The Evolution of the Business Glossary with Gal Ziton, CTO at Octopai
Industry terminology is part and parcel of working in technology. However, while you may think that the terms used are uniform across all of your business units – or perhaps you've never stopped to query it – you should formulate a business glossary if you haven't done so already.
Organisations easily assume that teams share a universal understanding of terms, but, until you enforce clear definitions in your business, you can't be too sure that your terminology is not subject to ambiguity. Especially within larger companies, semantics may vary given the different backgrounds and experience levels of employees.

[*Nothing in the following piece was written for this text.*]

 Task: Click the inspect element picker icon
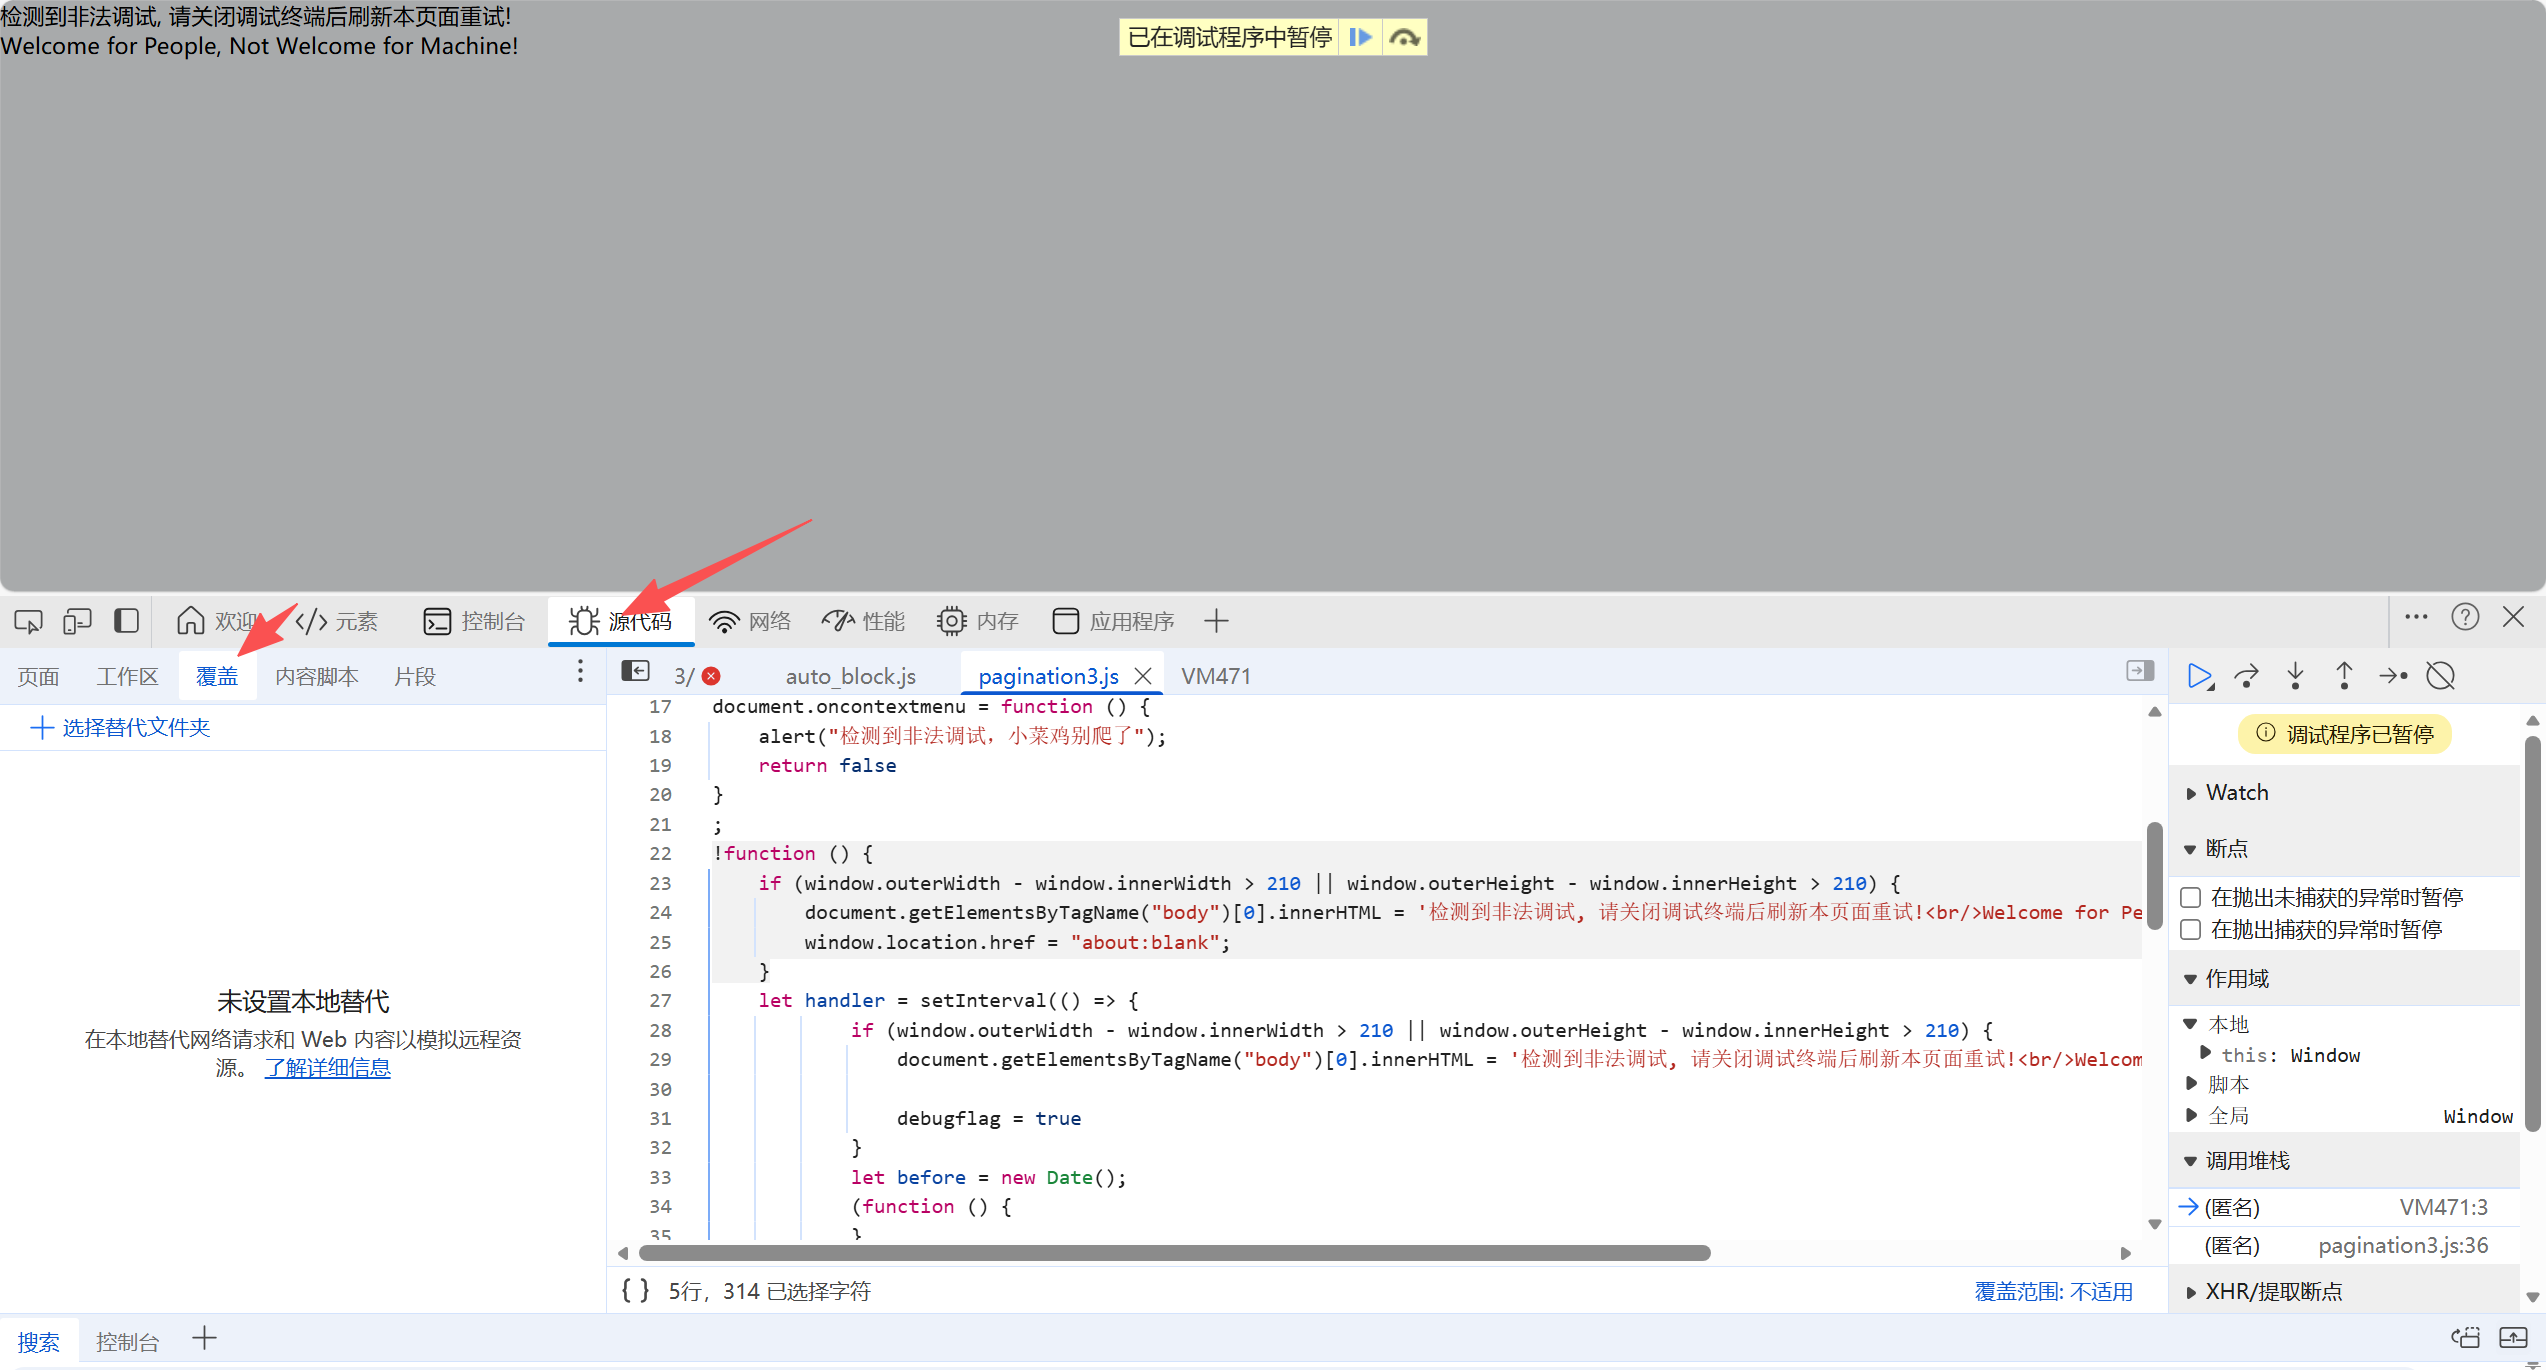click(x=28, y=621)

With a business glossary, you can rest assured that your team are using terminology consistently within your organisation. Furthermore, it will reinforce certainty over terms, eliminating any confusion, which could have a knock-on effect on your business. However, to get the most out of your business glossary, you should consider automation.
We spoke with Gal Ziton, Chief Technology Officer at Octopai, to review traditional business glossaries, explore the potential of automation, and learn how these are especially relevant to business intelligence (BI), databases, data warehouses, and reporting systems.
What can you tell us about why business glossaries are important for organisations and their value in BI and data?
A business glossary is a critical resource that every enterprise should have in order to ensure successful data governance. It's an important reference that helps business analysts, data analysts, data scientists, data governance managers, and also everyone on the BI team to speak the same business and technical language. Why is this important? Because fields that mean the same thing could have completely different names. But a business glossary isn't just a convenient listing of terms to keep everyone on the same page.
Businesses use a Business Glossary to ensure consistency in their data assets, reports, and dashboards. In addition, having a common understanding of business terms makes it easier to create, maintain, and integrate new sources of data in the environment. Finally, when developing and delivering new reports and dashboards, standardization that comes with a Business Glossary enables data professionals to make the connections needed between data elements that mean the same thing but have different names.
How are traditional business glossaries built and utilised?
Building a Business Glossary can take months of work for the entire BI team, consuming enormous amounts of time and money. When an organization doesn't have enough resources to commit to a project of this scale, the alternative is to use an Excel spreadsheet for a specific business domain that includes items/objects for that specific domain. This spreadsheet needs to be filled manually, during which mistakes can happen.
Other than the uses I previously mentioned, I'll give you a specific example of how a Business Glossary used in day-to-day operations. A Data Analyst wants to create a new report and wants to drag a column that defines the business value of a customer in the organization into this report. The data analyst can't know the exact name of this column without a Business Glossary.
If he were using an Automated Business Glossary, he could find the column that he is looking for by searching part of the description of this column, and additionally he could discover more properties for this column such as: technical description, business description, calculation description, links to other columns with different names but with the same meaning, who is the owner of this column, from which source system this column was generated, and more...
Building traditional business glossaries sounds like it can be quite a large, and perhaps tedious, task. How might automation alleviate some of the burden associated with this?
Using automation to build a business glossary reduces or eliminates tedious data entry work. There is no need to enter the metadata terms manually and no worry that entry errors will be made because the glossary is generated automatically using your existing metadata.
An automated business glossary also centralizes data layers (physical, semantic and presentation) from all reporting systems that the enterprise is using. It also standardizes data layers across the different reporting systems, making sure that the terms used in SSRS and PowerBI, for example, are one and the same, or are at least linked in the glossary.
In addition, logical and calculated data items must be accounted for when building a business glossary. But logical data items aren't represented in a single column, table or data source. They are composed of data items and transformed and combined from other sources. Calculated data items are calculated from multiple other numerical data items using a defined formula. Accounting for both of these manually is almost mission impossible. In an automated business glossary, they're accounted for, well, automatically.
Finally, what does automation mean for the day-to-day usage of the business glossary?
You mean beyond the huge money and time savings? Beyond freeing up your BI team to work on the projects and tasks they should be focusing on?
The things that a Business Glossary is used for in a business, (one source of truth, common business language, improving self-service BI, increasing company-wide consistency) are even more reliable and trustworthy when that glossary was created automatically.
Using automation to generate a business glossary eliminates errors that tend to happen when data is entered manually. And when errors like that are made, they affect the reports that are built based on the terms in the glossary. These reports can negatively affect important business decisions, and well, you get the idea.
Using automation also means that if a data asset is added to the reporting system while the glossary is being built or even after, the glossary will be updated automatically. Ongoing maintenance in order to keep the business glossary up-to-date is simple and quick.